Generation of surgical reports using keyword-augmented next sequence prediction

  • Richard Bieck EMAIL logo , Valentina Wildfeuer , Viktor Kunz , Martin Sorge , Markus Pirlich , Max Rockstroh and Thomas Neumuth

Abstract

The documentation of a surgical procedure remains a time-consuming task that surgeons must incorporate into their daily routine. However, since a surgical report should be produced immediately after the operation with all impressions of the procedure in mind, a means of automation assistance should be provided. We, therefore, propose a method that generates surgical reports based on keywords stated during the procedure. Our report generation is based on a sequence-tosequence model that is trained on sentence pairs of two consecutive sentences in a surgical report. The known sentence is augmented with a keyword based on the following surgical action to be documented and is then passed into a language model to generate the next sentence. In this way, the complexity of predicting a vast number of possible surgical report phrasings is reduced to a next sentence prediction task. For the language model, an encoder-decoder structure was used with bidirectional 2-layer Long-Short Term Memory (LSTM) units for both components and an attention layer between input and output sentences. The training data consisted of 50 ear-,nose- and throat surgery (ENT) reports with 1500 sentences. The model training was performed in a k-fold cross-validation study with k = 10 and cross-entropy loss as the objective function.
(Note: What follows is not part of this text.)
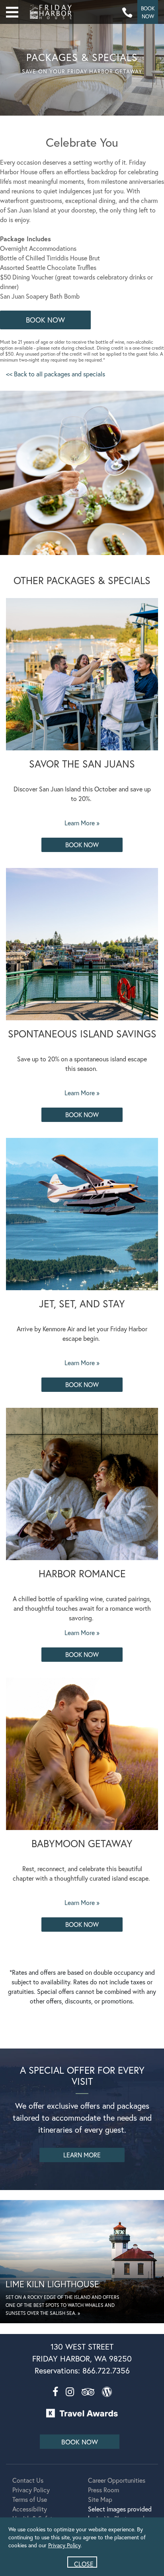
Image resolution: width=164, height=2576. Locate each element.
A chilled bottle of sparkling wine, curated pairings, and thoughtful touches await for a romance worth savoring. (82, 1608)
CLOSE (84, 2564)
The generated reports were investigated using NIST, ROUGE, and METEOR metrics. Additionally, three medical experts identified the report content regarding plausibility and text errors. The trained models reached an accuracy of 0.82 for the next sentence predictions. The generated reports show consistent sentence structures and keyword correspondence for about 70 % of provided keyword sequences. The NIST, ROUGE, and METEOR metrics reached 0.65, 0.71, and 0.64, respectively. The model underperformed for not yet known keyword sequences and shows signs of overfitting when keyword sequences deviate from the baseline of the training set. Our approach for the keyword-augmented generation of surgical reports shows the potential of reducing the text generation complexity by providing a sequence of anchor words. However, the automated generation of surgical reports remains a difficult task due to individual report phrasings and the high variance in keyword sequences.

Published Online: 2021-10-09
Published in Print: 2021-10-01

© 2021 The Author(s), published by Walter de Gruyter GmbH, Berlin/Boston

This work is licensed under the Creative Commons Attribution 4.0 International License.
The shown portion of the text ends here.